+++ DATA LINES

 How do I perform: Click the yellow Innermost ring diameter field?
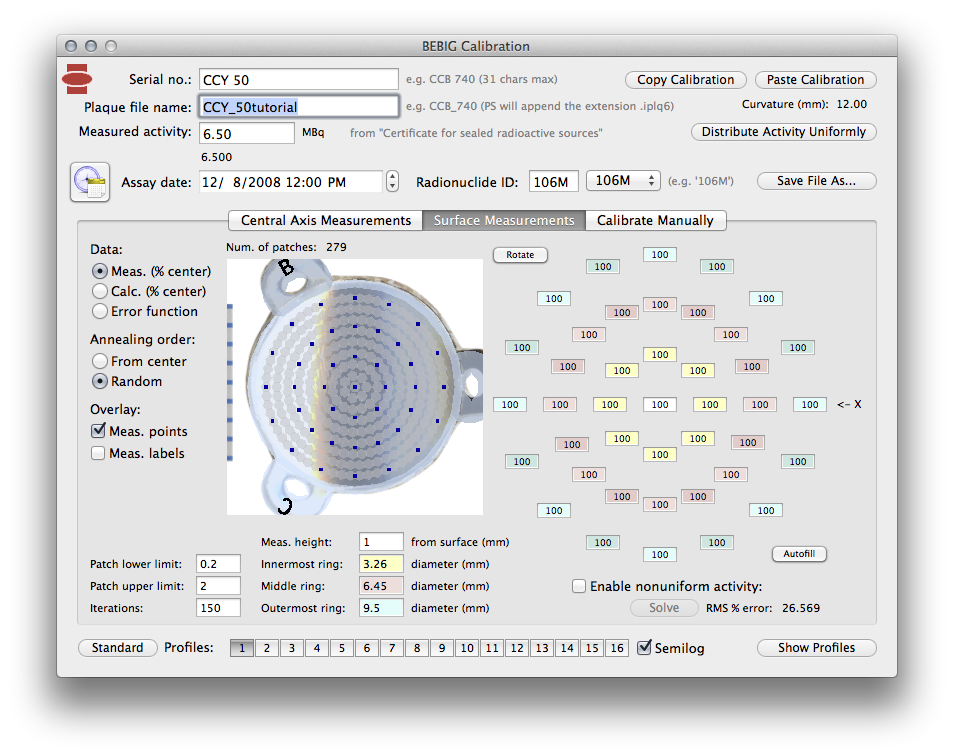click(381, 564)
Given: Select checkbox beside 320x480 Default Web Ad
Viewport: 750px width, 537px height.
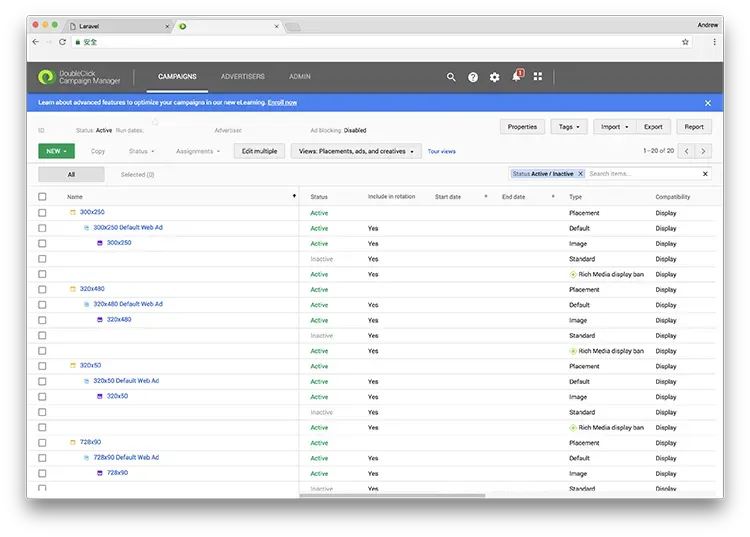Looking at the screenshot, I should coord(42,304).
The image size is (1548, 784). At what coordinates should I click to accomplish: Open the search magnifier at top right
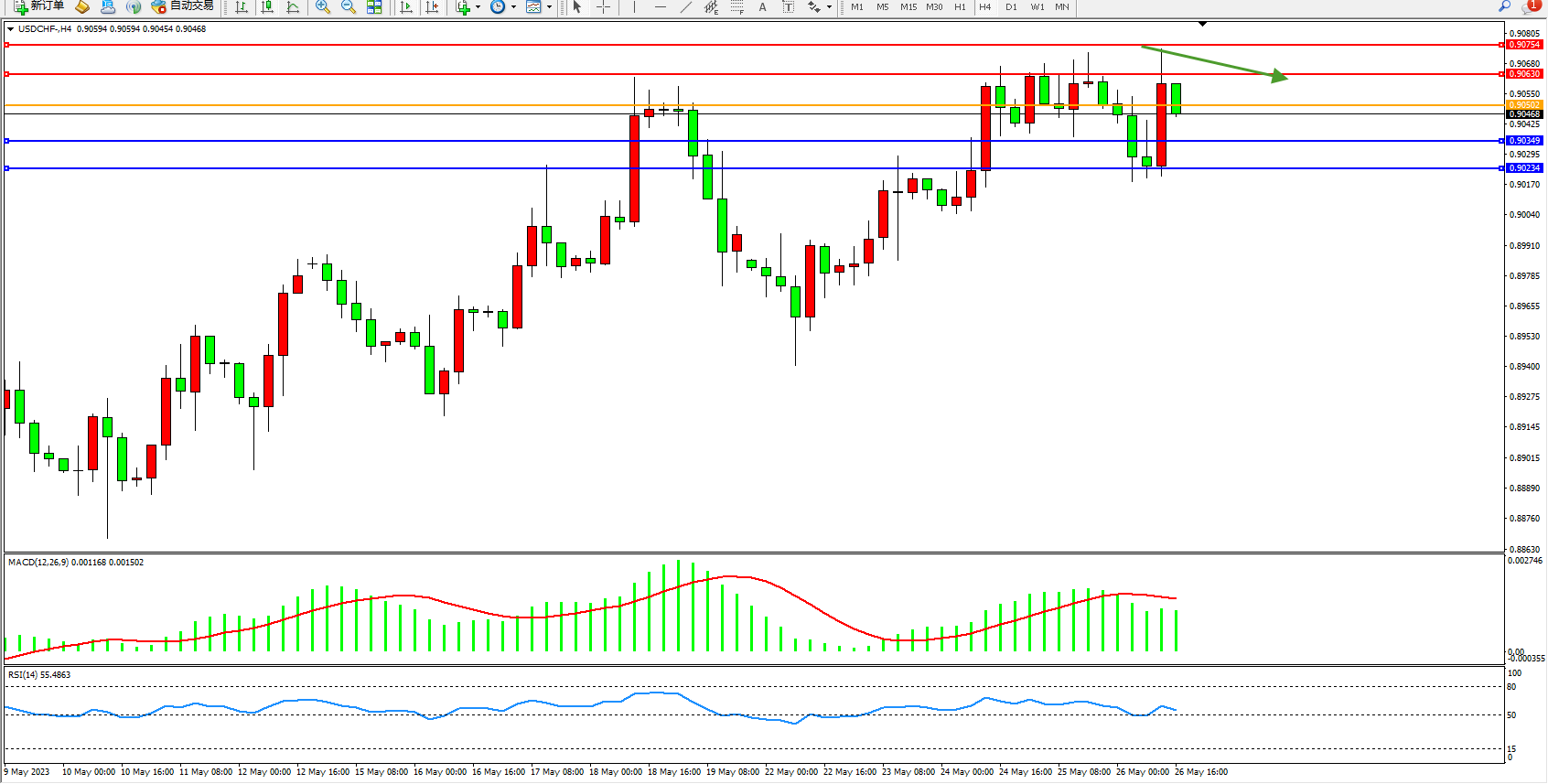pos(1504,6)
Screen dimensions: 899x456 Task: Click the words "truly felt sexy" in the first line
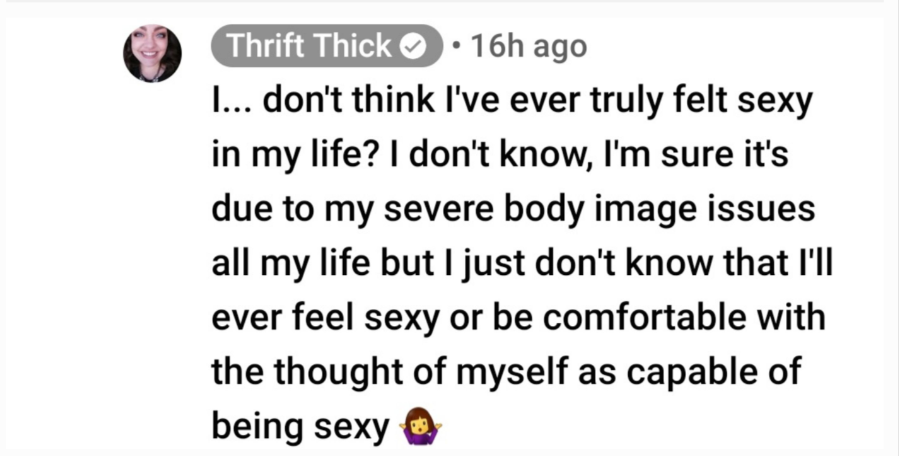coord(681,103)
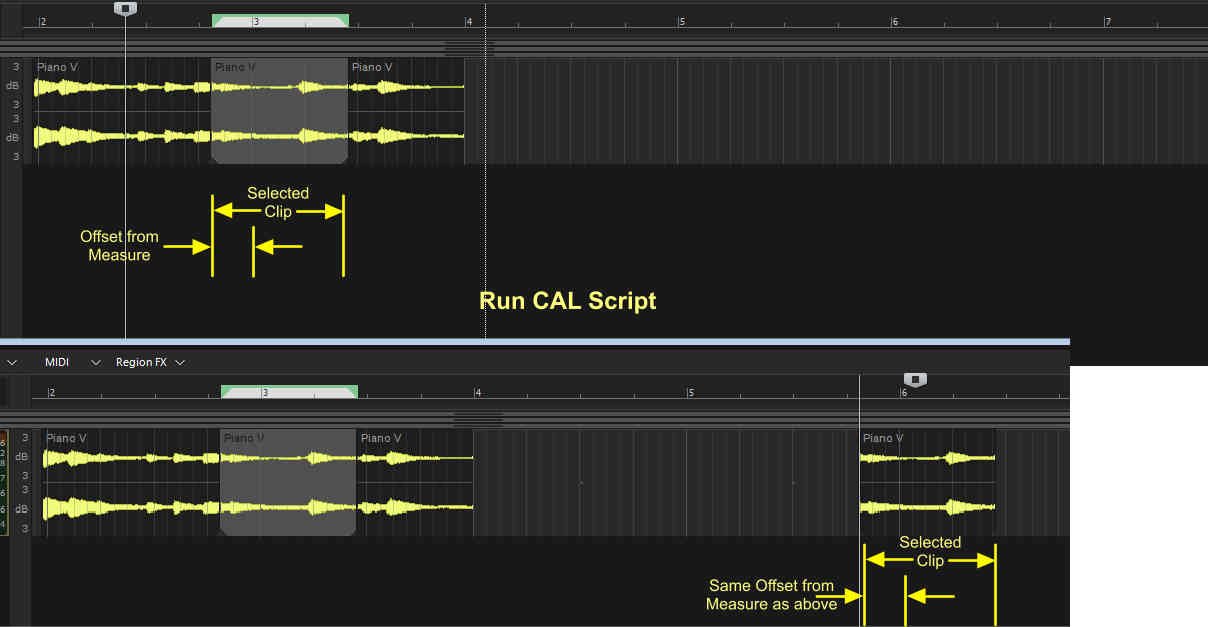Image resolution: width=1208 pixels, height=627 pixels.
Task: Click the level meter strip left of the bottom track
Action: pyautogui.click(x=4, y=482)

++++++

**PROBLEM DESCRIPTION**
Write out all of the items above again, swapping "yellow" for "blue" and keeping everything else the same. Leave the pictures out of your answer.

**RESULT FOR THIS EXERCISE**
 How do I perform: Click the blue Innermost ring diameter field?
click(381, 564)
Given: Select checkbox beside 320x480 Default Web Ad
Viewport: 750px width, 537px height.
Looking at the screenshot, I should coord(42,304).
The image size is (1548, 784). At what coordinates should I click to accomplish: Open the search magnifier at top right
pos(1504,6)
Screen dimensions: 899x456 Task: Click the words "truly felt sexy" in the first line
coord(681,103)
Image resolution: width=1208 pixels, height=627 pixels.
Task: Click the level meter strip left of the bottom track
Action: pyautogui.click(x=4, y=482)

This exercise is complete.